3 Benefits of a Project Management Office (PMO)
A Project Management Office (PMO) is a department or group of people that defines and maintains standards related to project management within an organization. More importantly, as an extension of defining and maintaining these standards, a PMO is responsible for the successful execution and implementation of projects that fall under their jurisdiction.
An enterprise-wide project management office is beneficial for the following 3 reasons:
A PMO Creates and Implements Consistent Systems and Processes
One of the most noticeable benefits of a project management office is its ability to create and implement consistent systems and processes. Companies become successful for a number of reasons; they have a great product, great salespeople, are innovative, or a combination of factors leads to their success. With success comes growth, and with growth comes growing pains.
There is a certain mindset that occurs with exponential growth. A colleague of a fast growing company once expressed the sentiment, “any decision that moves the company forward is the right decision.” The spirit of what he was saying was that you can’t take time to slow down in a fast growing company and methodically analyze every possible solution to a decision that needs to be made. Rather, people need to make decisions in real time in order to keep things moving.
This works great in theory. However, long-term, what it introduces is very inconsistent, unpredictable, and sometimes unreliable ways of getting the work out the door, whatever that work may be. Once a company has reached that level of disorganization, it is a great relief for everyone affected to have an objective third party (PMO) come in and smooth things out.
Members of the project management office identify the systems and processes that are working, get rid of those that aren’t, and fill in any missing gaps.
A PMO Is An Objective Source of Truth
Another benefit to implementing a project management office is that there is one objective location to find the truth. What does this mean? If it is set up properly, a PMO will not have any resources reporting directly to them (other than project managers and perhaps some business analysts). As such, there is nothing to hide or cover up when it comes to reporting on project status.
If a department is running their own projects, they may not be quite as objective in reporting out the true status of things. We’re not talking about people deliberately lying, but rather providing their own version of the truth. For example, a department may know they missed a deliverable date. But, they also know that by the time the next status meeting comes around they will be able to catch up, so choose not to report it as a potential risk. Then, if an emergency happens, this deliverable never gets finished and now the project is in crisis mode.

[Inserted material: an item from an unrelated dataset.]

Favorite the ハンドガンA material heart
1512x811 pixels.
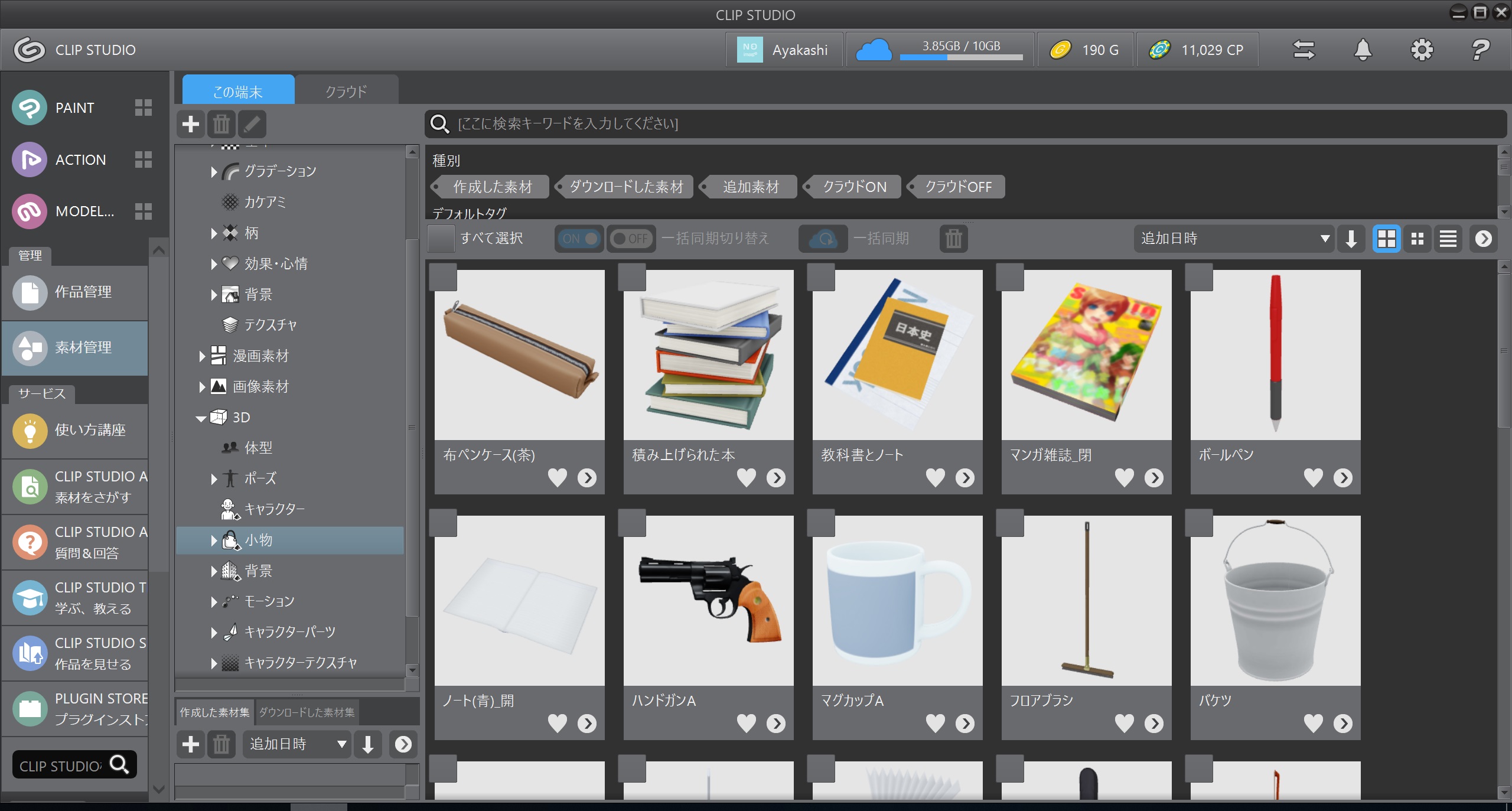coord(746,723)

A project management office provides visibility such that these negative consequences are avoided. If the deliverable was not completed on time, and a clear (and near) end date was not forthcoming, this would have been reported as a potential risk. This would have given the project sponsor or company executives the ability to do something about it so it didn’t get out of control.

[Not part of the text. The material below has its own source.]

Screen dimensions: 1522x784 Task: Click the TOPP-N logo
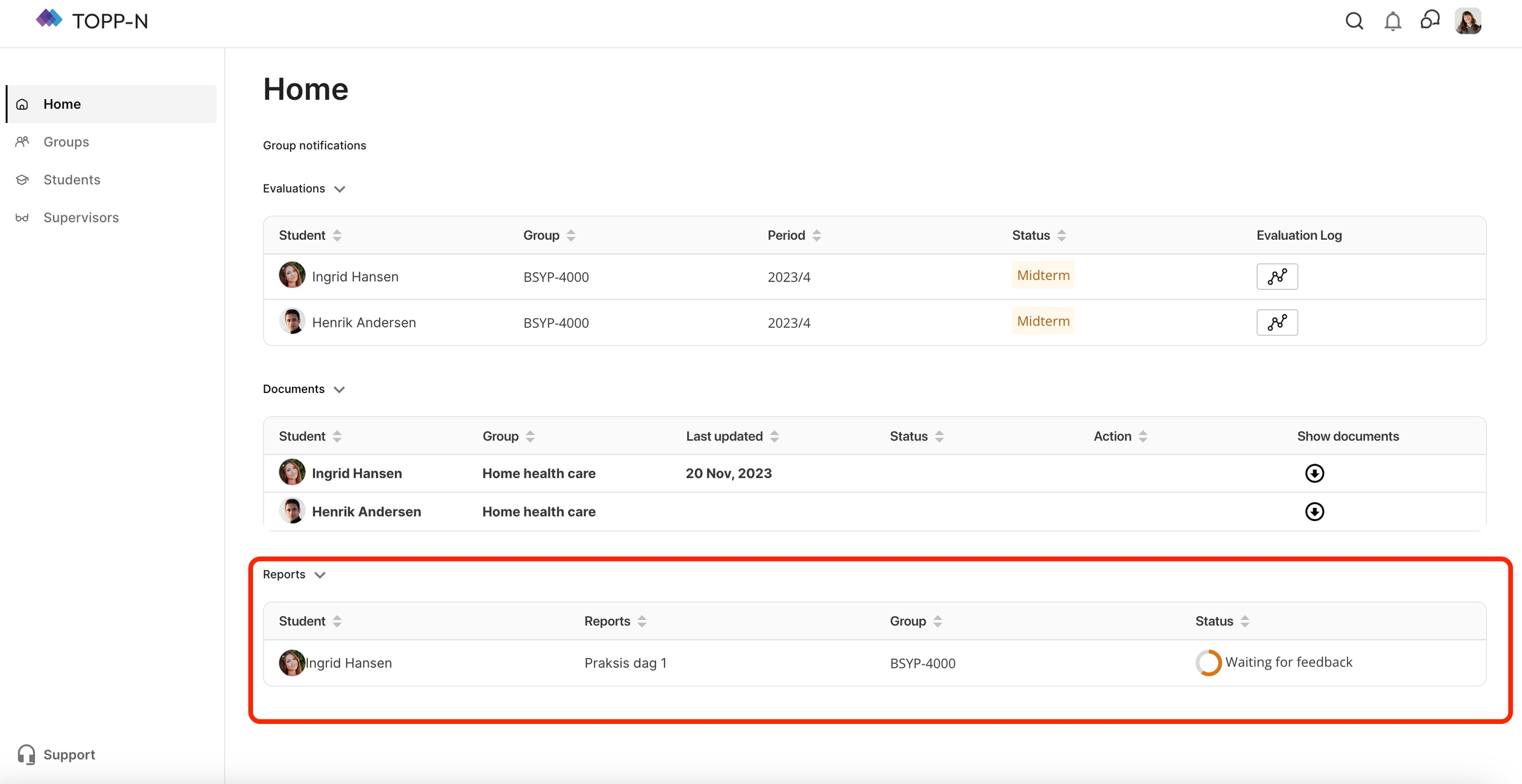pyautogui.click(x=92, y=20)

The president of a software development company once told me that he uses the person who runs his project management office as the barometer for how well (or poorly) things are going on within the company. “If he’s a little on edge, I know I need to dig into the details and see where I need to help. If he’s calm, cool, and collected I just go to lunch. I know everything is going just fine.”

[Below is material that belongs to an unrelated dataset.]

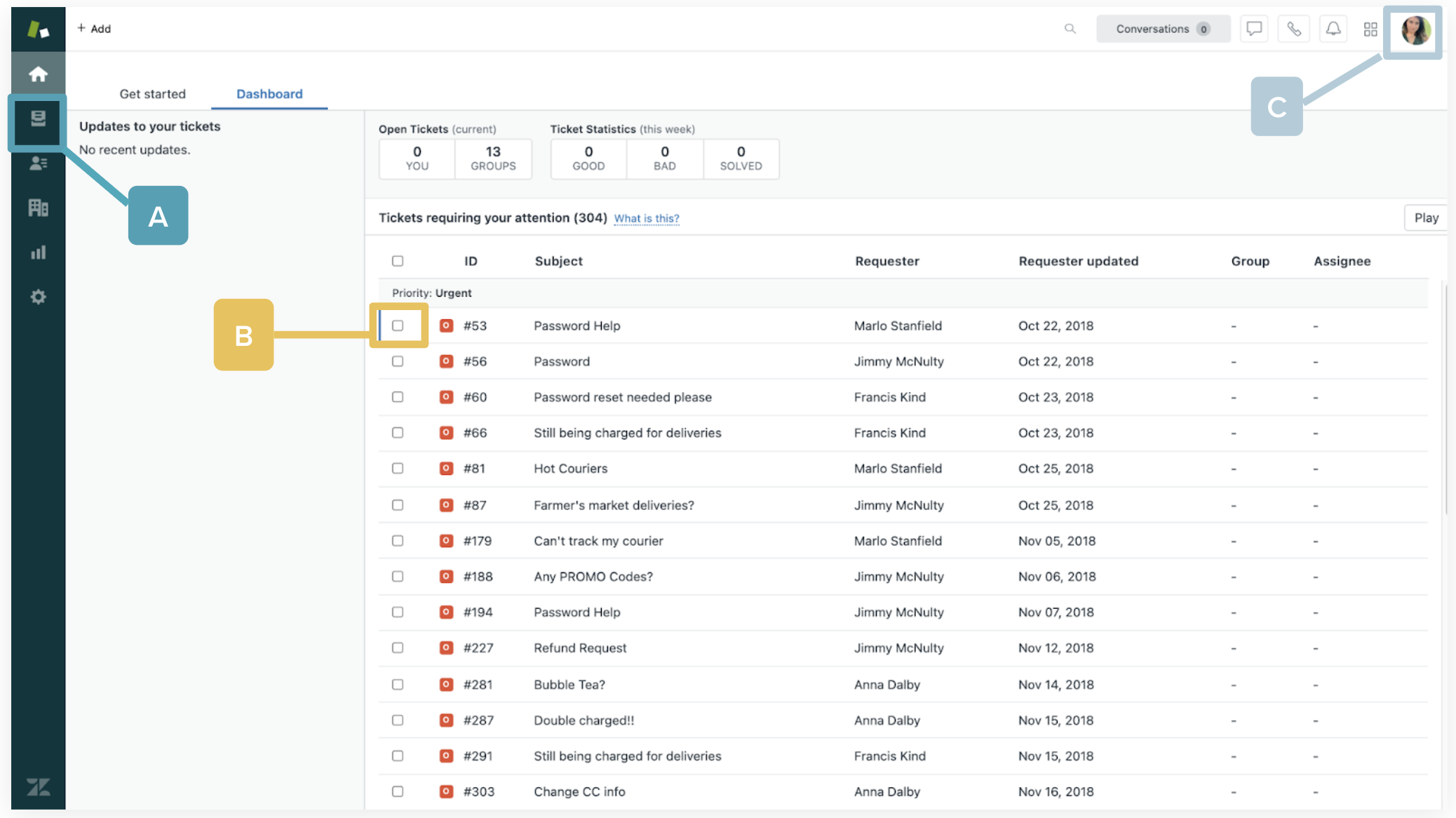Click the Play button for ticket queue
Viewport: 1456px width, 818px height.
[x=1426, y=217]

A PMO Introduces Economies of Scale
A project management office also reduces or eliminates duplicated efforts and wasted resources. If someone doesn’t have an overarching view of the activity happening within a company, similar projects and initiatives can start to appear in multiple locations when there really is no need. One solution would suffice, but the people that are working on the other solutions are not aware that there already is a solution. A project management office prevents duplication of efforts by coordinating amongst various departments and only expending the effort necessary to get the job done…once.